BatchJobRegistry.register and BatchJobRegistry.unregister throw UnsupportedOperationException. If you need dynamic job construction, expose the constructed Job as a bean before context refresh or run a second context with the additional beans included; the registry does not support mutation after startup.

BatchJobInterrogator reads counts, not structure

It answers "are there any non-completed executions?" and nothing else.

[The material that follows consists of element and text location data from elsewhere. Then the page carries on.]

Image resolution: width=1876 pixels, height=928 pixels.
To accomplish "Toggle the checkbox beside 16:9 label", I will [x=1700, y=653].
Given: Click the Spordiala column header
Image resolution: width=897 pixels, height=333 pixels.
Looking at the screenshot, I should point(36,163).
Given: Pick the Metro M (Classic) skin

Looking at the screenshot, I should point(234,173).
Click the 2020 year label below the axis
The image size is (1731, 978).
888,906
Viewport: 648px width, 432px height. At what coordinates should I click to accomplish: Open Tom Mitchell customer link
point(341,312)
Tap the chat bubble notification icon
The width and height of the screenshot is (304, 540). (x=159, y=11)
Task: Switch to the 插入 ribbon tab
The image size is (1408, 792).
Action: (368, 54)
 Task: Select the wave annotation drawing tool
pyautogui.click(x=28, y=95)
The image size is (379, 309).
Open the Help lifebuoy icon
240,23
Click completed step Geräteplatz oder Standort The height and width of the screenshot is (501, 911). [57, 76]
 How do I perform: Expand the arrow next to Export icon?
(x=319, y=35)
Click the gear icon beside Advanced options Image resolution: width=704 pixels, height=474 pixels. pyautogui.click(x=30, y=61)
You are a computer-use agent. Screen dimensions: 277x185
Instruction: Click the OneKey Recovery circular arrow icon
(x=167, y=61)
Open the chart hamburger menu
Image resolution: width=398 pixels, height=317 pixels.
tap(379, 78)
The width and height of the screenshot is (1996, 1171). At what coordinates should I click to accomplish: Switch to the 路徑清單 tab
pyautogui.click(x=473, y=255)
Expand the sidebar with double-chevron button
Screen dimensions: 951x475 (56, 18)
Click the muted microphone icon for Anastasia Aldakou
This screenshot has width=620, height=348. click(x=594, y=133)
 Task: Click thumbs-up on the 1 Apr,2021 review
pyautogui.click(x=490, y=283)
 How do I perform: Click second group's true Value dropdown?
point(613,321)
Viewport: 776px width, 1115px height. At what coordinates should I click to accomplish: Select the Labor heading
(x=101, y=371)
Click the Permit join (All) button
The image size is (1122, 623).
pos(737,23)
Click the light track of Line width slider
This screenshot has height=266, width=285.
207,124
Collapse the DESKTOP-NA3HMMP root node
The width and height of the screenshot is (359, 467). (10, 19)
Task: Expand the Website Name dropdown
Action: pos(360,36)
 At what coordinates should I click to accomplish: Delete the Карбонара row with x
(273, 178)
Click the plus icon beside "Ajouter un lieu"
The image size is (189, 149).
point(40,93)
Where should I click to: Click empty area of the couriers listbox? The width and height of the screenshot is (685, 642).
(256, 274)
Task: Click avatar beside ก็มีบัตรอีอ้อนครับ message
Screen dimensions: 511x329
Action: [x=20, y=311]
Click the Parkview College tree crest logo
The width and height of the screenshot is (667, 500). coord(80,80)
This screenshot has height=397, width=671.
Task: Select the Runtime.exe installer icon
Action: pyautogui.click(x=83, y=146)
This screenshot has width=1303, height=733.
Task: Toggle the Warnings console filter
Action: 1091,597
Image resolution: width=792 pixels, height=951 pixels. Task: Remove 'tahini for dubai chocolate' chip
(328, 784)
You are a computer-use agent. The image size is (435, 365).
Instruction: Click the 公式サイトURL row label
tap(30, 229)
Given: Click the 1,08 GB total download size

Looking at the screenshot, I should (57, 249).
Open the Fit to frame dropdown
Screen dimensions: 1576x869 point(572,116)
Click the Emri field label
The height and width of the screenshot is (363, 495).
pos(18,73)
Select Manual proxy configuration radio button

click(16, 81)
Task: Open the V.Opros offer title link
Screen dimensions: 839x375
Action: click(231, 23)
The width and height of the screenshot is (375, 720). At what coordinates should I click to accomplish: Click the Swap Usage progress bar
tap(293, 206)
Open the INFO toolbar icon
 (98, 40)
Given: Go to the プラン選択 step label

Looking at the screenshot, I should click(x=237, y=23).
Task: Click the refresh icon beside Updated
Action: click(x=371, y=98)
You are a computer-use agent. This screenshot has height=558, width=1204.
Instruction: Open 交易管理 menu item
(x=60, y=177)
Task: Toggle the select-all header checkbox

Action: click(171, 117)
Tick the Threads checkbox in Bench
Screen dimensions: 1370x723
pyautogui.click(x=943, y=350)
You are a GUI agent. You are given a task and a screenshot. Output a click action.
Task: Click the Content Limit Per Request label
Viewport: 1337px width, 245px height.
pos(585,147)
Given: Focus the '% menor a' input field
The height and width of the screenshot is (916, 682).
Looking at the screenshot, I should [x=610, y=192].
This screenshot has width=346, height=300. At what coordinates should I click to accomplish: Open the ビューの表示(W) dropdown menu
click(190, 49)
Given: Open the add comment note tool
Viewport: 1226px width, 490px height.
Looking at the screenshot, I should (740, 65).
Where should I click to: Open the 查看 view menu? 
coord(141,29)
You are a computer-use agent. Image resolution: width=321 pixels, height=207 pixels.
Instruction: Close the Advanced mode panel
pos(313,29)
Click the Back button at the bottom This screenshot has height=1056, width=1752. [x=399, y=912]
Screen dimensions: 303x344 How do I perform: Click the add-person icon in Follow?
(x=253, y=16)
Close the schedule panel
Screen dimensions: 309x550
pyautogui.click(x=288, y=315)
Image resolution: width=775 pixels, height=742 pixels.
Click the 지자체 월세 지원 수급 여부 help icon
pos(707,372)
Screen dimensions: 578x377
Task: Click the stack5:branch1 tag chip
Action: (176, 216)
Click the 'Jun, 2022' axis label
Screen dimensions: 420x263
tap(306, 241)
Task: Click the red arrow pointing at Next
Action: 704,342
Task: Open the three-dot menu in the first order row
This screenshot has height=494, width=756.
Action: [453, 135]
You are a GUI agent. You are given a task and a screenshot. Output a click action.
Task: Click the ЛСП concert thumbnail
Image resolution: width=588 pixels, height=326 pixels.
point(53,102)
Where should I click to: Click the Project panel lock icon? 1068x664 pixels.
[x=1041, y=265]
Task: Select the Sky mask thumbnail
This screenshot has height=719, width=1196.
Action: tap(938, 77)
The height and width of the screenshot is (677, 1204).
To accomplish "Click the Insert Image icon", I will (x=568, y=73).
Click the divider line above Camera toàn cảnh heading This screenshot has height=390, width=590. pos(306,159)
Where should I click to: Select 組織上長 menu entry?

A caller that wants a richer view (which jobs, which steps, which parameters) should query the BATCH_* tables directly or use a JobRepository.

smallmind-batch makes Spring Batch approachable: a neutral parameter envelope that keeps upstream callers off the Spring Batch API, a ready-to-import XML composition root that wires the five beans every Spring Batch deployment needs, a registry that discovers jobs automatically, and three polling helpers that cover the waiting patterns a service actually uses. batch-base is the contract edge (JobFactory, BatchParameters); batch-spring is the runtime. Import batch.xml, declare your jobs as beans, and launch them through jobFactory.